If a clickbait line such as Warren's goes viral, it is because it derives its "load", its metonymic force, from the larger claim it supports. This larger claim continues to operate in the background and can take several concrete shapes. But the clickbait line is always the metonymy for this larger frame, and has little meaning when isolated from it. And this is the discursive anomaly in PolitiFact's "Truth-o-Meter": it detaches statements from the frames in which they operate and from which they draw their impact, and looks for simple "factual" connections between such isolated statements and available evidence - and we have seen how fragmentary and myopic such evidence can be. 

If a clickbait line such as warren's goes viral, it is because it derives its "load", its metonymic force, from the larger claim it supports.

In the larger frame, the counterevidence needs to be set off against the evidence invoked by Warren, and a cool judgment of her statement would undoubtedly lead to the critical points I have mentioned here.

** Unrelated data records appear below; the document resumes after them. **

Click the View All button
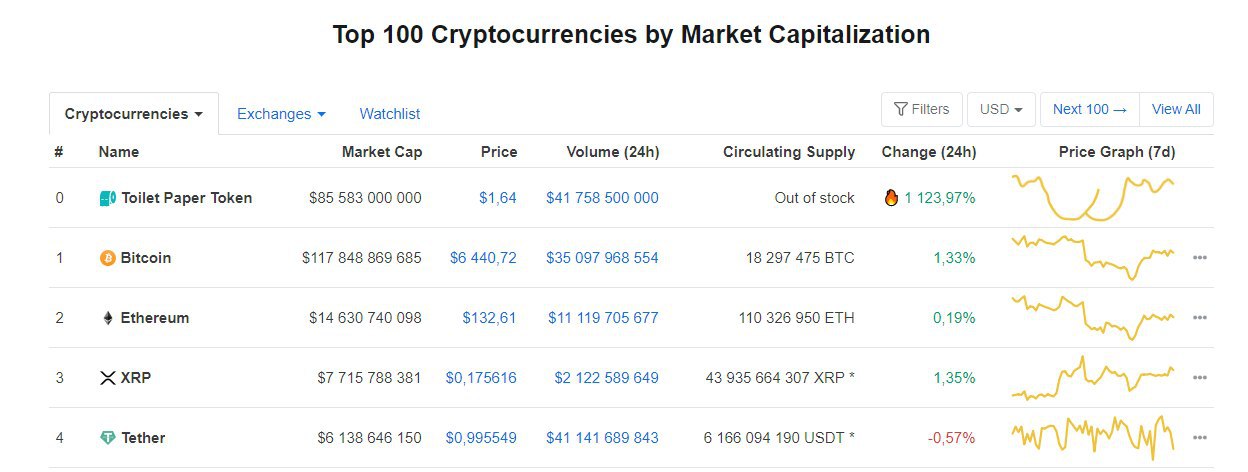Viewport: 1248px width, 472px height. pos(1176,109)
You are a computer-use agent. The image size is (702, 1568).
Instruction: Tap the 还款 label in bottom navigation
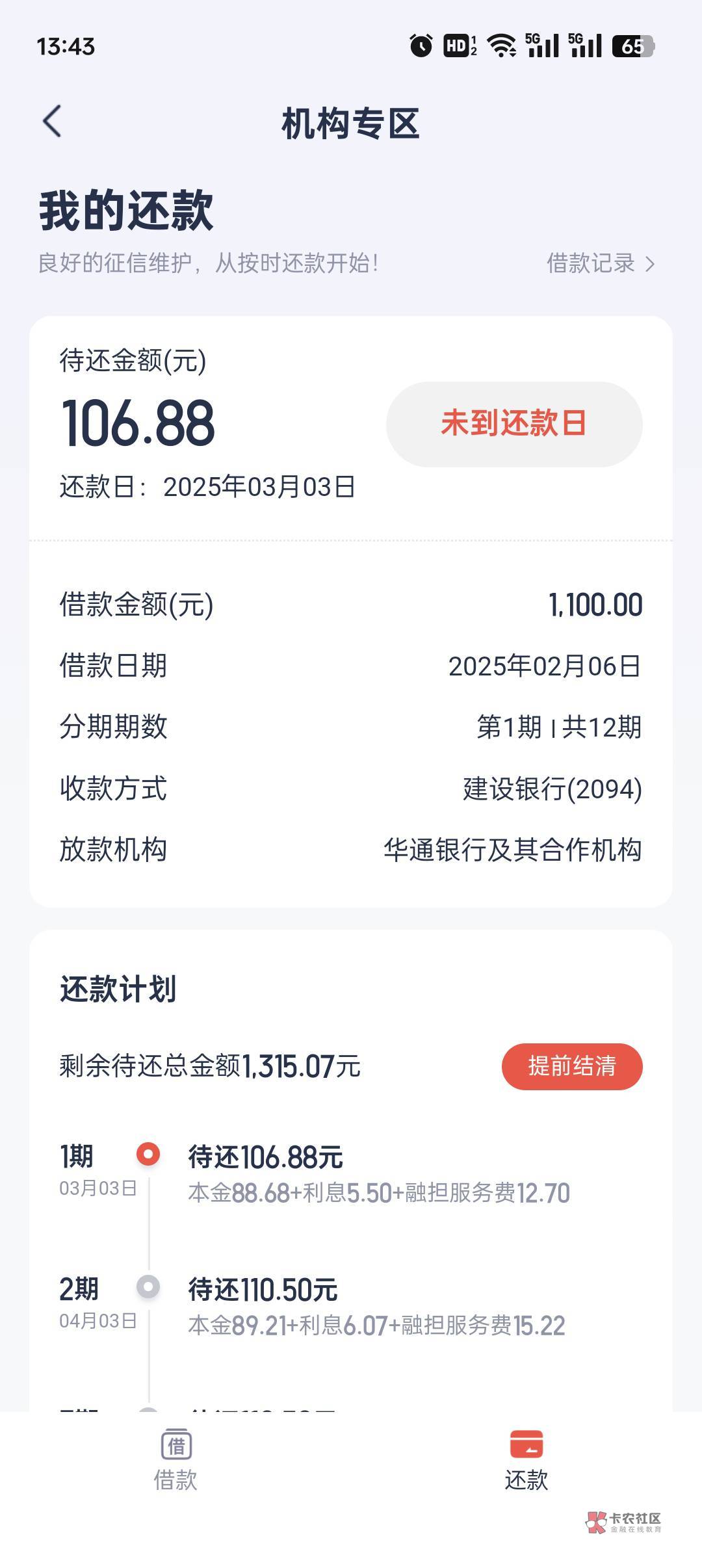(526, 1480)
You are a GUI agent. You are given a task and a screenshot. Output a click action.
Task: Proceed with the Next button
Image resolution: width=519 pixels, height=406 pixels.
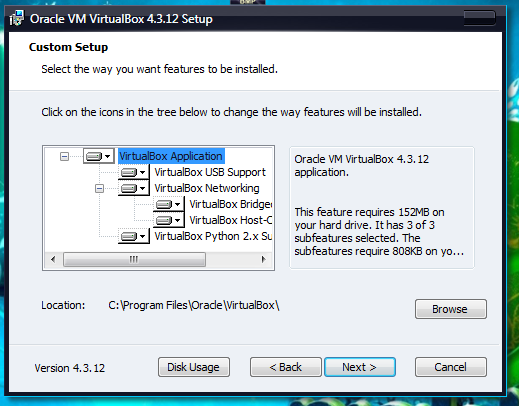point(360,367)
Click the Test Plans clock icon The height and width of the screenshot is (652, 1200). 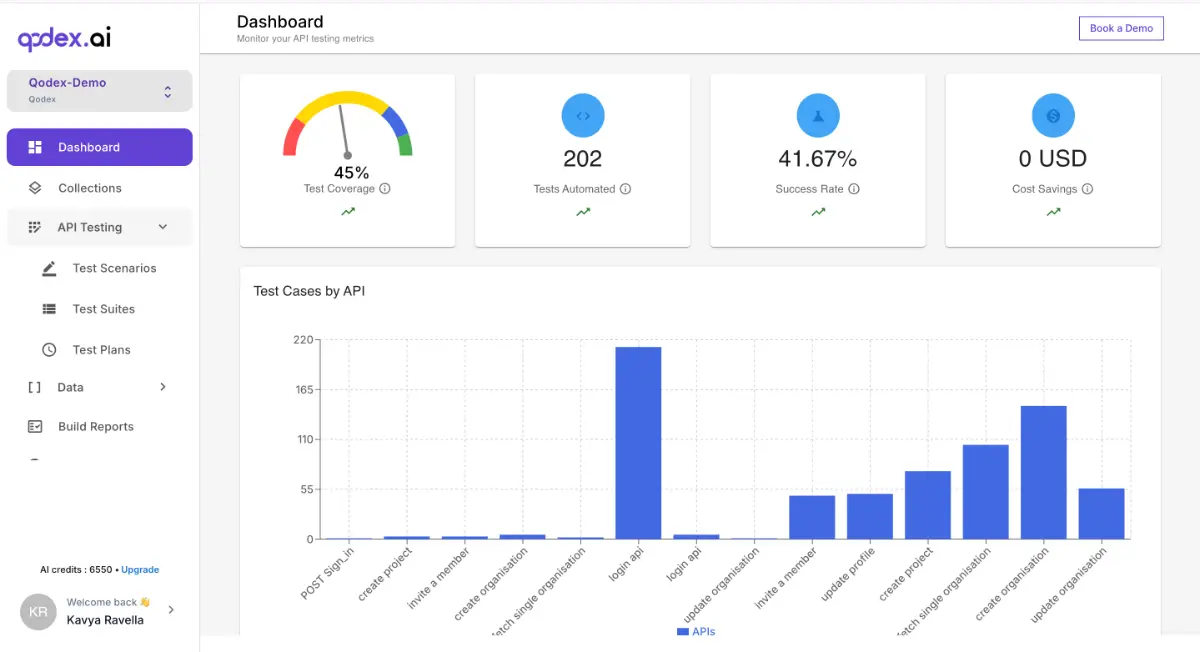[49, 349]
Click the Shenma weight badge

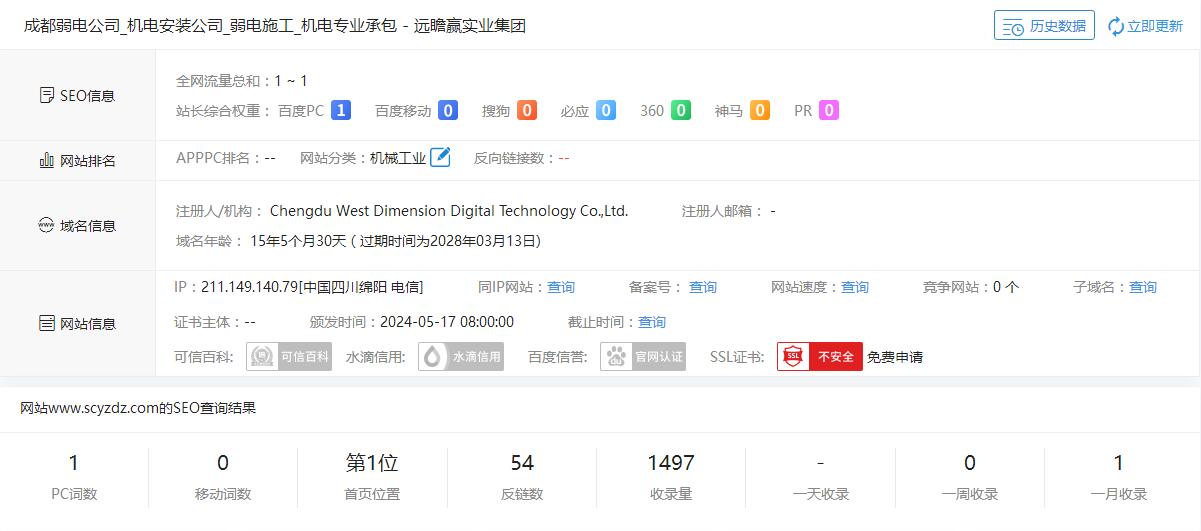click(x=760, y=111)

Warren's claim about electoral losers and winners has a certain 'boomerang' quality and may come back to her in later stages of the race for the White House. Certainly if she would lose the elections.

But of course, in the short run, it allowed her to win the debate and cause a tornado on social media, with possibly permanent damage to the other candidates' image and campaign strategy. For critical reactions to the clickbait line can, and will, be interpreted as attacks against the larger claim. And who in their right state of mind can possibly defend the point that women would not be able to be elected to the highest public office?

And so we begin to understand what clickbait does. True or not, it will always trigger discussions on larger things, and the actual merits of the clickbait line itself rapidly fade into the background of such discussions. Here, once again, we see how naive PolitiFact and other factcheckers are when it comes to political discourse. Political discussions are rarely just about words; usually, they are about the frames triggered by them.